Institutions have net bought S$481.3m in Singapore stocks during the first seven sessions of October, coinciding with gains in key indices. The Straits Times Index (STI) rose by 3.3%, whilst the FTSE ST Mid Cap & Small Cap Index and FTSE ST Fledgling Index increased by 1.9% and 3.1% respectively. This surge in institutional buying highlights a strong start to the month for the Singapore stock market.
Among the 250-plus Singapore-listed stocks with market capitalisations exceeding S$100 million, Marco Polo Marine, Frencken, InnoTek, Wee Hur, and SATS experienced the highest net institutional buying relative to their market cap. Notably, nearly half of the top 50 stocks by net institutional buying-to-current cap ratio were from the Technology and Industrials sectors.

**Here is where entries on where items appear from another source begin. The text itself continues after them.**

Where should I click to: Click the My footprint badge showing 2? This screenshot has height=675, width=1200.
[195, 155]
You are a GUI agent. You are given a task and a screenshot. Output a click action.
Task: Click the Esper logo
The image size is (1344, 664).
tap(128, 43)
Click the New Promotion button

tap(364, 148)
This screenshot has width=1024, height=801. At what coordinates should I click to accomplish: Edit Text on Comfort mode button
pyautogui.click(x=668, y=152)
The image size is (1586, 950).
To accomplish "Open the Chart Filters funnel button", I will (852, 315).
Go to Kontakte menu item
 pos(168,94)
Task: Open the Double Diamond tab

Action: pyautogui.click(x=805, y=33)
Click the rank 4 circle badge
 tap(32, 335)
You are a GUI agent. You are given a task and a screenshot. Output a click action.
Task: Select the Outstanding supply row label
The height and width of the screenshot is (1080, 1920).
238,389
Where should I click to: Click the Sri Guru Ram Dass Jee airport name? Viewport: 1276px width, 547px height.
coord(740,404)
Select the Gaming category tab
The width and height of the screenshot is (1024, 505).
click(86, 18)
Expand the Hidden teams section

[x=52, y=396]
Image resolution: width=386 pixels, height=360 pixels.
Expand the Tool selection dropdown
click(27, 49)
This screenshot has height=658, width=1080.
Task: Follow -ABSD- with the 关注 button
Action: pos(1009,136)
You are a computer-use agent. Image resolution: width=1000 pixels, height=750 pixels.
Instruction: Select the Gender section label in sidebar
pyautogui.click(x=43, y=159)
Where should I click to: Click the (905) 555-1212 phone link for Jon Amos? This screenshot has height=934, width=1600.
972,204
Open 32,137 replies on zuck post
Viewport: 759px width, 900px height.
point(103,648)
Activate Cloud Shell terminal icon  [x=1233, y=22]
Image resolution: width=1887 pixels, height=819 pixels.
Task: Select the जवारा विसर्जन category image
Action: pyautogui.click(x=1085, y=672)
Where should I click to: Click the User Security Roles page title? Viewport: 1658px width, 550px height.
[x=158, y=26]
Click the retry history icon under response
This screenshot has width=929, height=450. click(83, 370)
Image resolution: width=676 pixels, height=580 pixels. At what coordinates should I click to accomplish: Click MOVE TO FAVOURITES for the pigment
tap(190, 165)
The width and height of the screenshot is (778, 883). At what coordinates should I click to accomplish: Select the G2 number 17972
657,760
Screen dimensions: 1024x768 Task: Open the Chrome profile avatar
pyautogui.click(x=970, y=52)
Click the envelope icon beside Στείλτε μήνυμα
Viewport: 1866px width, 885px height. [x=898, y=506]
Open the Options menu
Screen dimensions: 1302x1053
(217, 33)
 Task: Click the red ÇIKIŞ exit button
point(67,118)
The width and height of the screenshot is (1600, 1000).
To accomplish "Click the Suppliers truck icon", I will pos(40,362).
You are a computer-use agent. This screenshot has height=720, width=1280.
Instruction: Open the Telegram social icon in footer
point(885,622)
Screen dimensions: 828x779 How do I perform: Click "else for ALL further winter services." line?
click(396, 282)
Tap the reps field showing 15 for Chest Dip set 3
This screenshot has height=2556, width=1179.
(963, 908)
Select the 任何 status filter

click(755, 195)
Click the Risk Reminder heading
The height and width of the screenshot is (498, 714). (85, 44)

The FTSE Asia Pacific Index also saw a gain of 2.6% in early October, although momentum has slowed due to a softer 2026 global trade outlook and renewed US inflation risks. Despite these challenges, the Singapore stock market has maintained a positive trajectory with significant institutional inflows.
Marco Polo Marine and Frencken Group emerged as standout performers, each representing the Industrials and Technology sectors, respectively. Marco Polo Marine reported stable profitability in its recent business update, whilst Frencken Group remains focused on sustainable expansion through strategic investments.
Overall, the Singapore stock market’s performance in early October reflects robust institutional interest, particularly in the Technology and Industrials sectors, setting a positive tone for the remainder of the month.